Write out the lines from the first one up to and including the line with "(x=594, y=364)", leaving the pictures out of your answer.
++++
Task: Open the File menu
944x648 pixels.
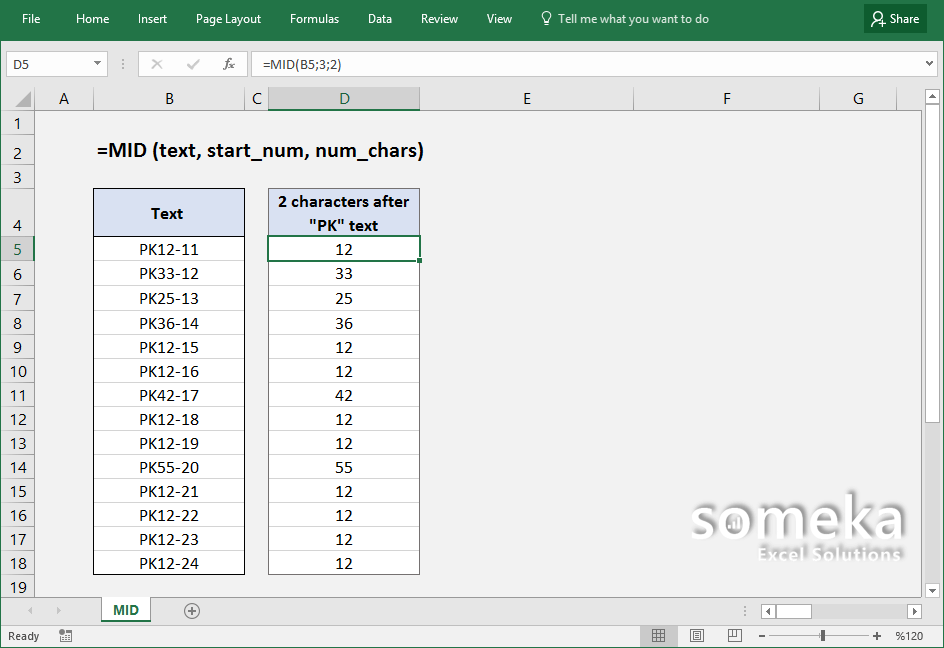Action: 31,18
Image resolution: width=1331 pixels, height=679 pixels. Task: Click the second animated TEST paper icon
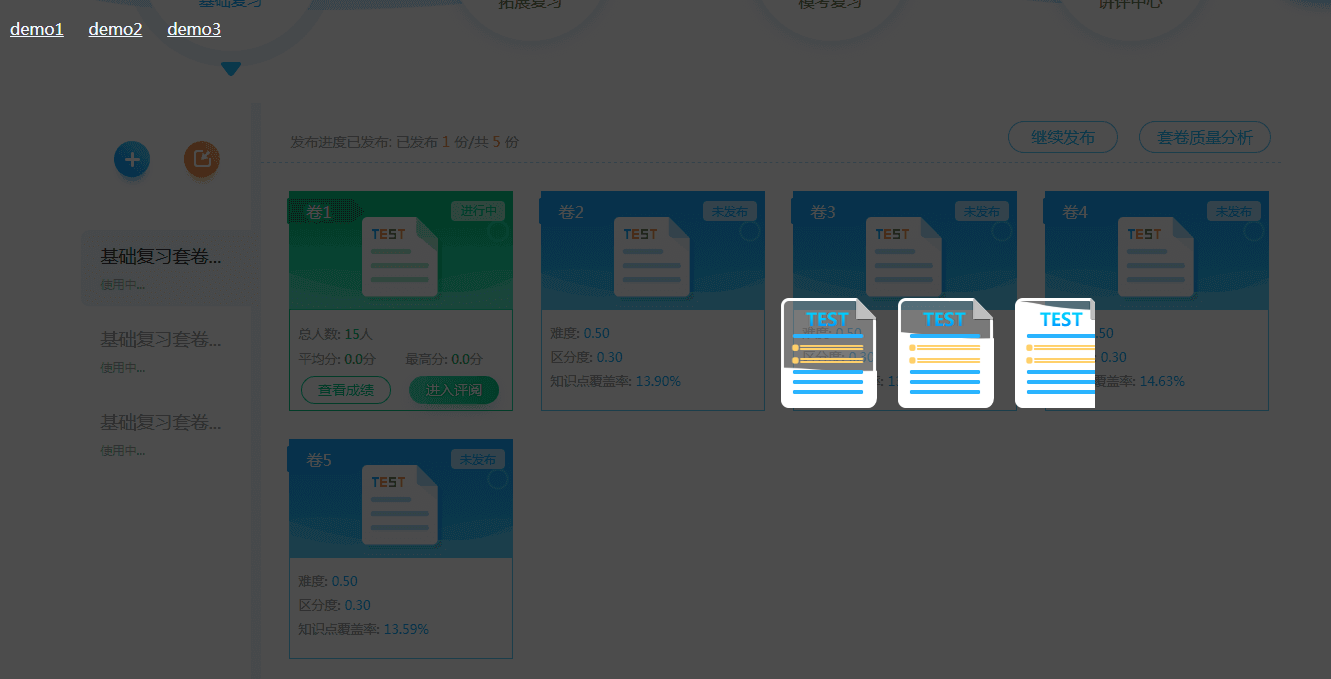click(x=946, y=353)
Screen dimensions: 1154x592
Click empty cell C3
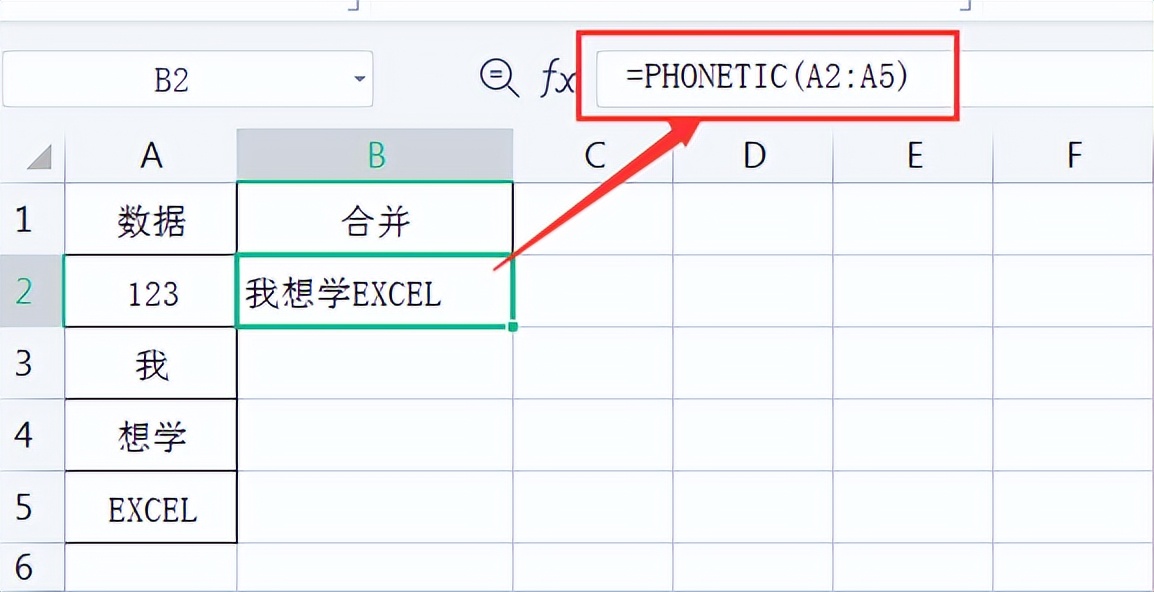(x=594, y=364)
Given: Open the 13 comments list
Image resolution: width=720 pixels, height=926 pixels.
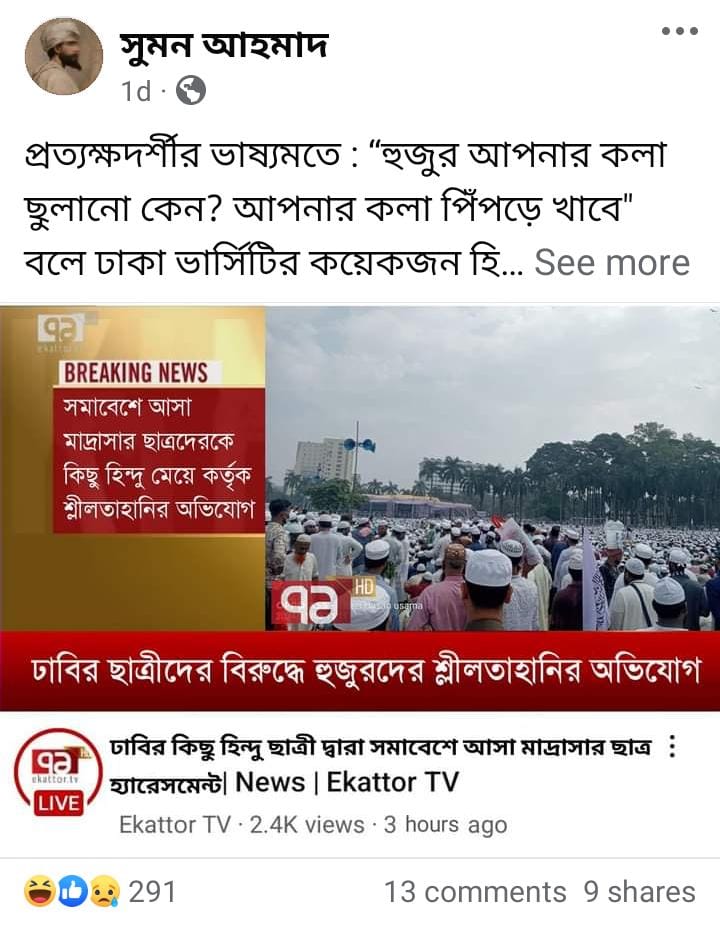Looking at the screenshot, I should click(x=475, y=892).
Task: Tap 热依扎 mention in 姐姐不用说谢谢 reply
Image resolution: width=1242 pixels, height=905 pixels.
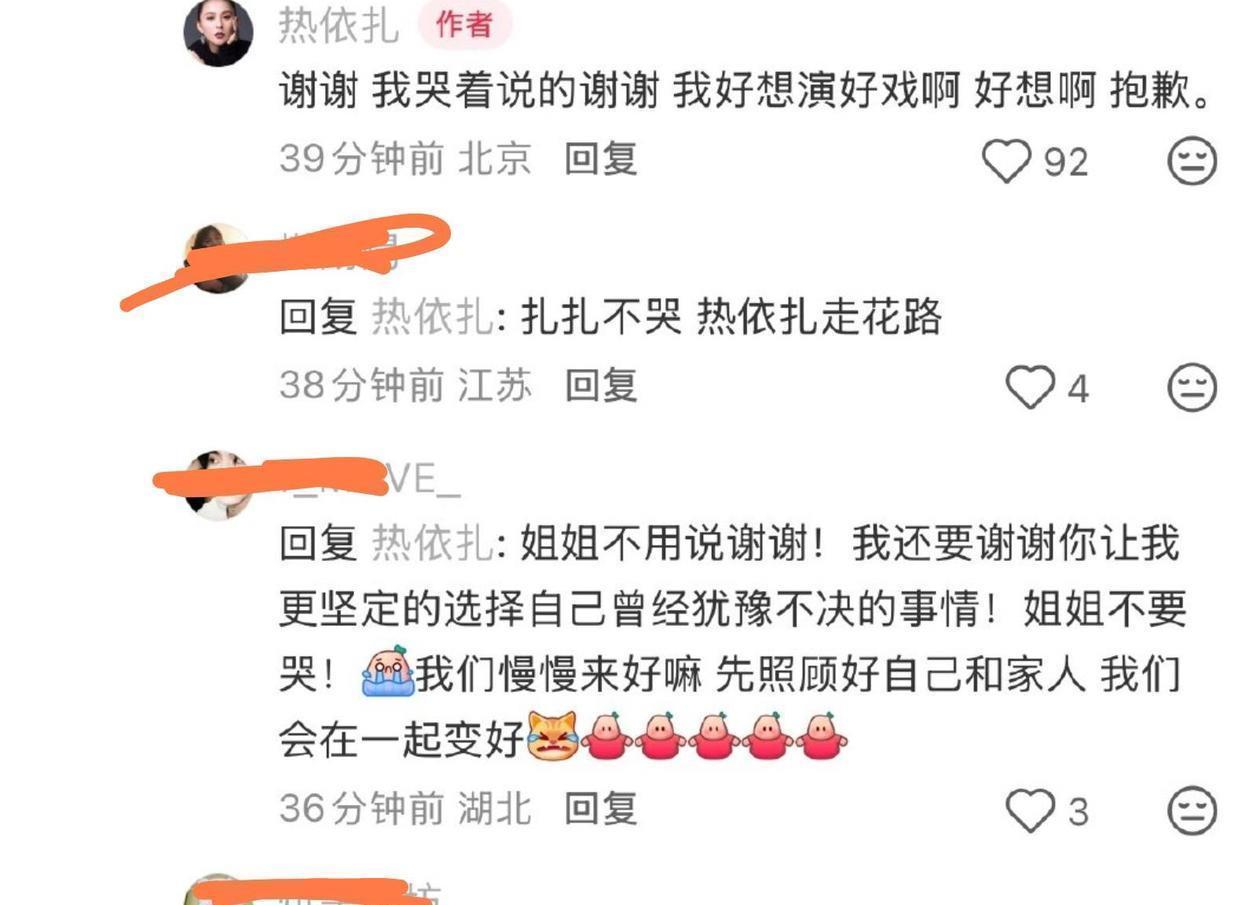Action: click(432, 544)
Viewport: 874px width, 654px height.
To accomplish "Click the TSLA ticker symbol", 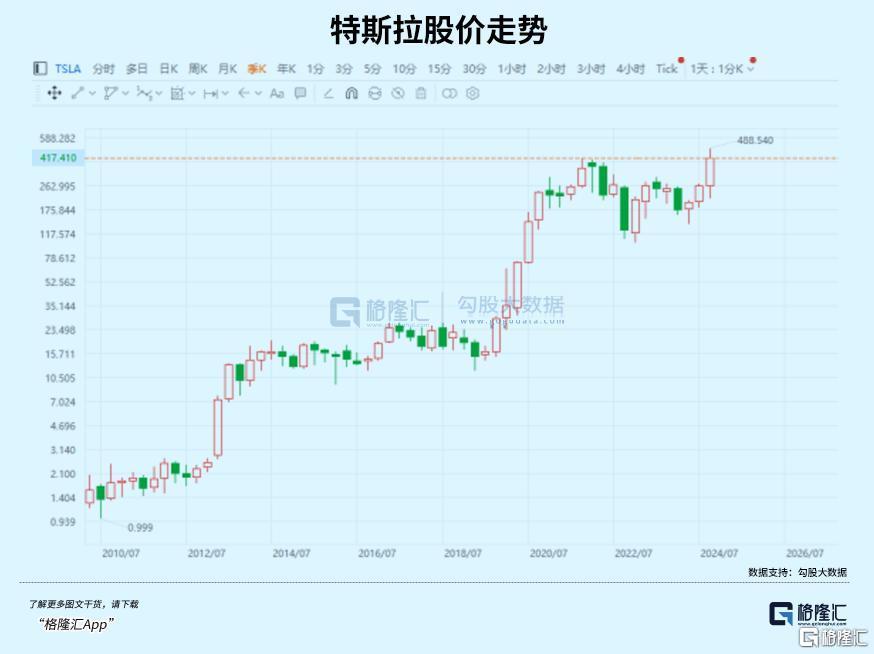I will point(68,69).
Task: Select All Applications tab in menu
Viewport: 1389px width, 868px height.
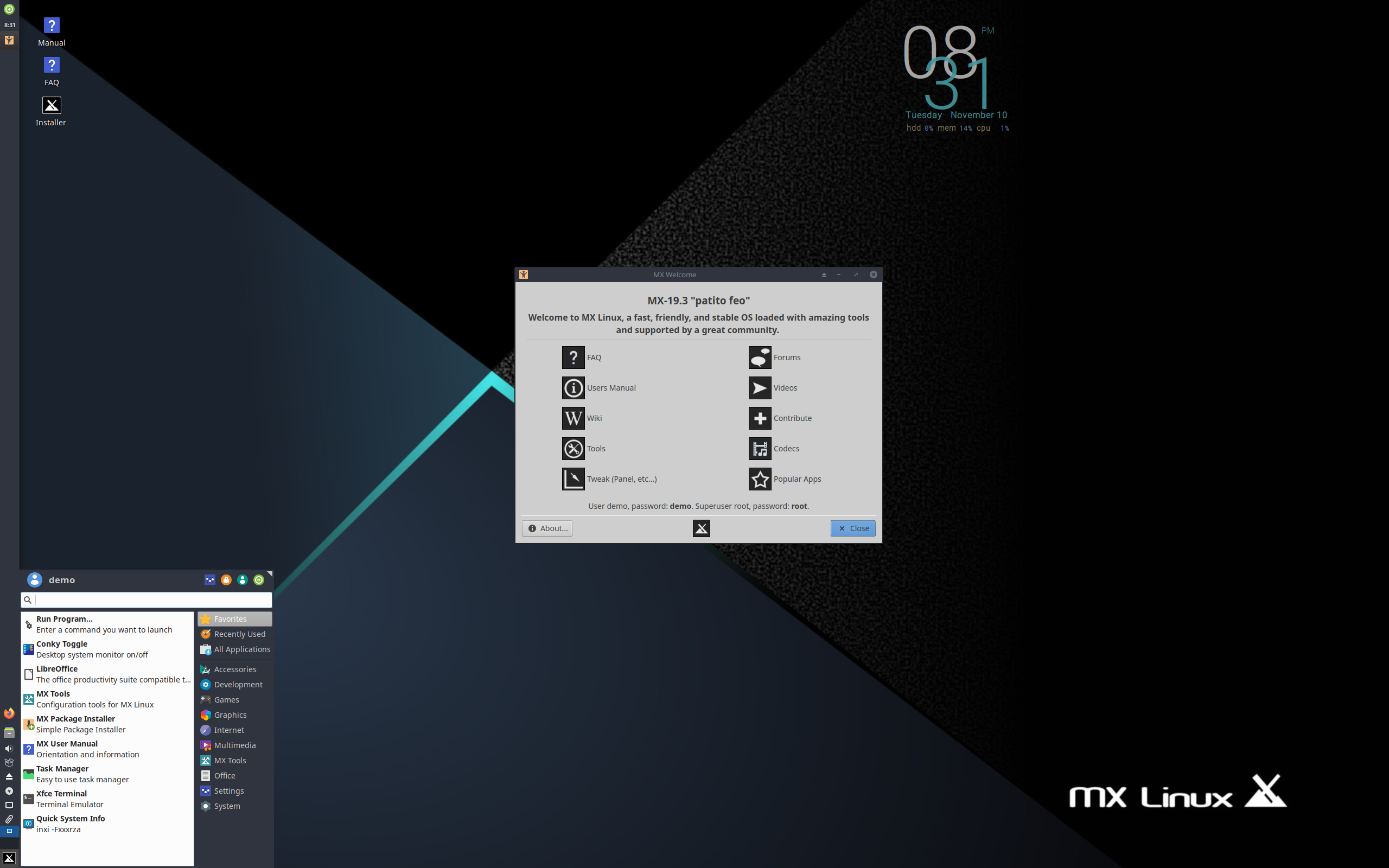Action: tap(235, 649)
++++
WORKED SOLUTION:
Task: Open the File menu
944x648 pixels.
Action: 31,18
Image resolution: width=1331 pixels, height=679 pixels. Task: Click the second animated TEST paper icon
click(x=946, y=353)
Screen dimensions: 1154x592
Click empty cell C3
(x=594, y=364)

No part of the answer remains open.